[Opening SUPPLIED DATA section]

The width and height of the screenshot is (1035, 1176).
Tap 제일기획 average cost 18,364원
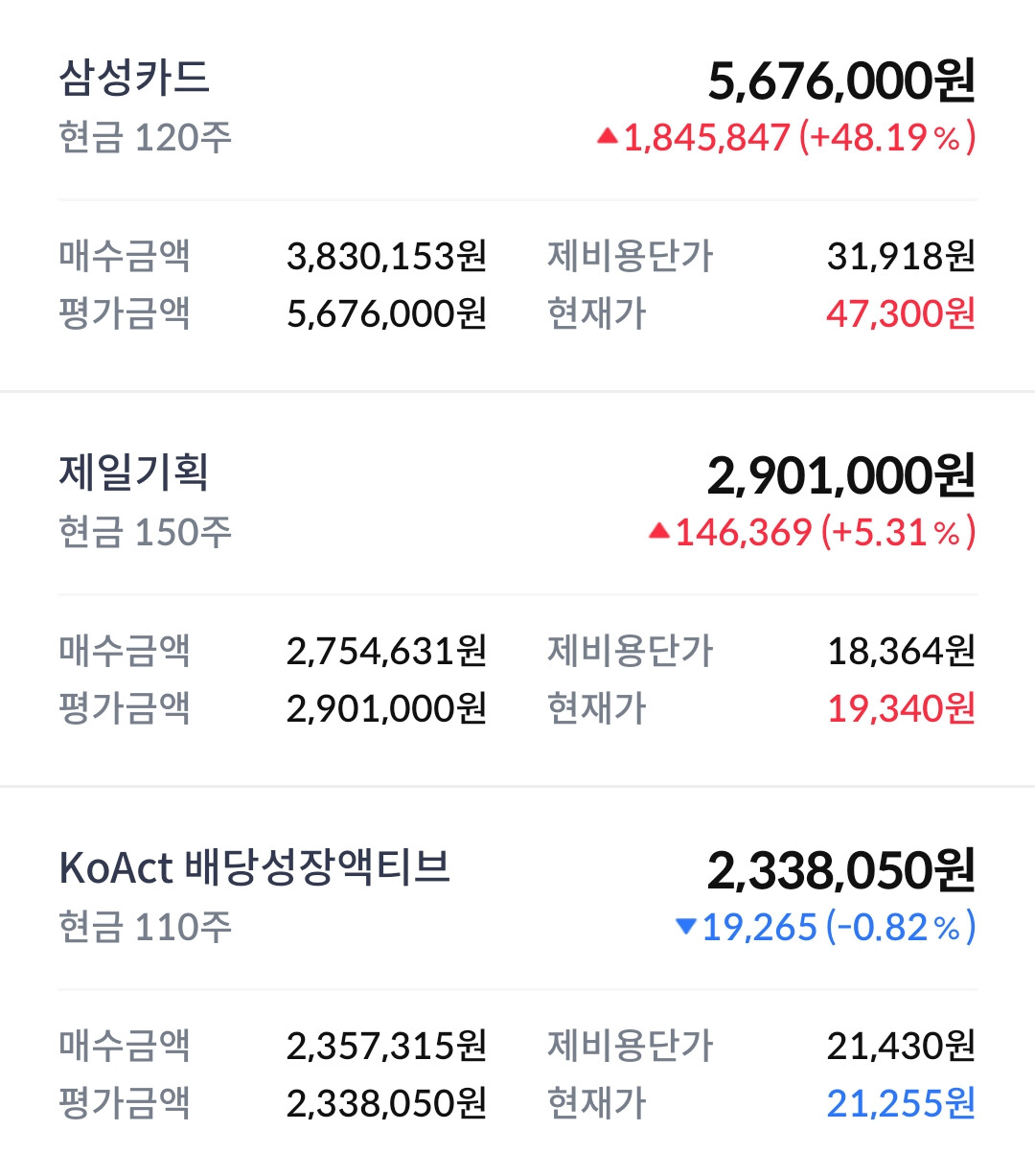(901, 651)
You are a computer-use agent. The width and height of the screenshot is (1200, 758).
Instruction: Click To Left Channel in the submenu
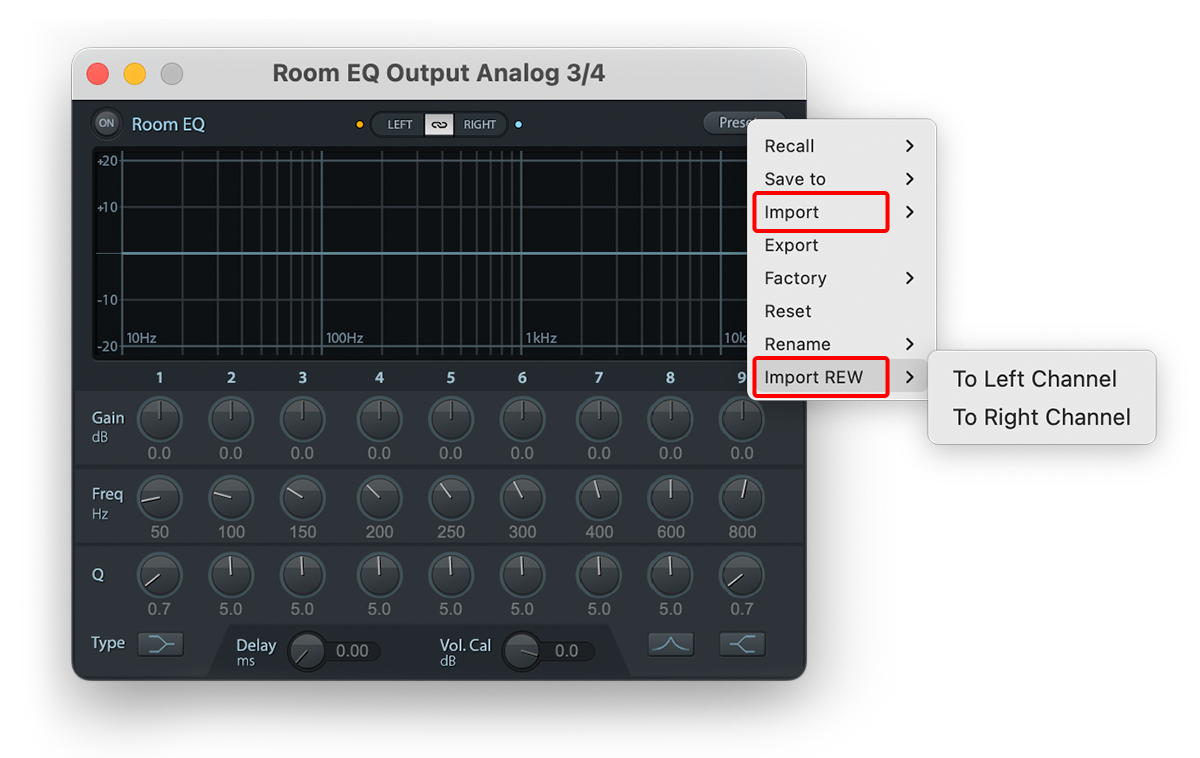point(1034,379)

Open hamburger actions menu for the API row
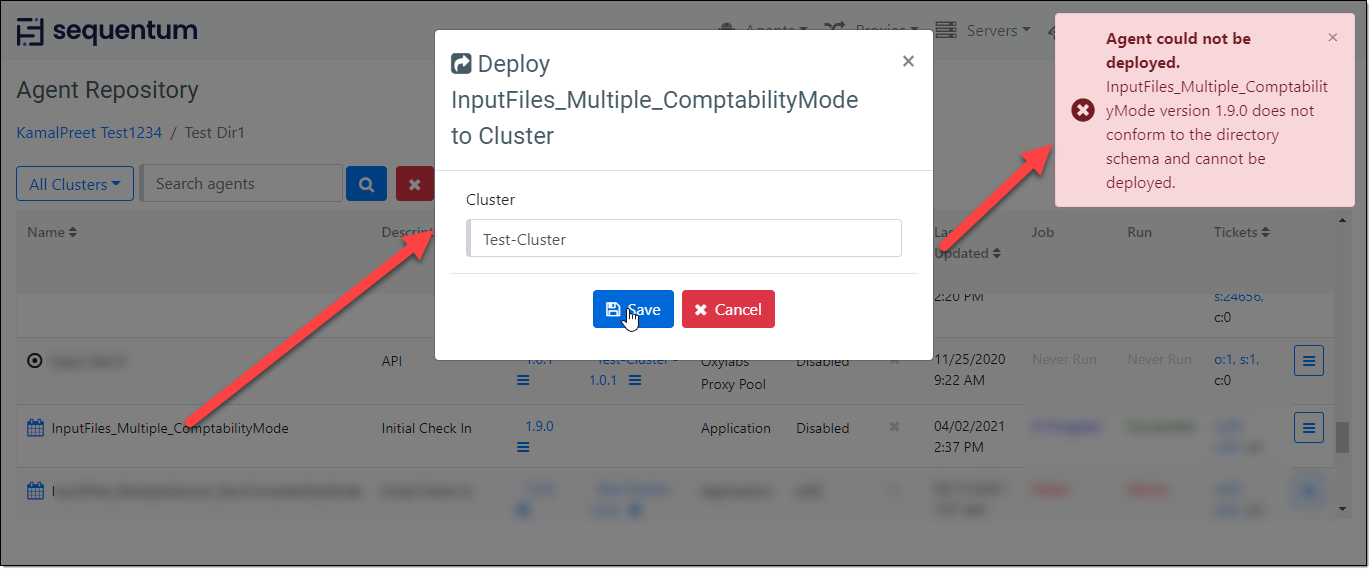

[Closing SUPPLIED DATA section]

• [TASK TO CARRY OUT]
A word-for-word transcription of the listing is needed, minus its images.

• [EXERCISE OUTPUT]
The width and height of the screenshot is (1035, 1176).
Tap 제일기획 average cost 18,364원
(901, 651)
You are a computer-use agent. The width and height of the screenshot is (1200, 758).
Instruction: Click To Left Channel in the submenu
point(1034,379)

Open hamburger actions menu for the API row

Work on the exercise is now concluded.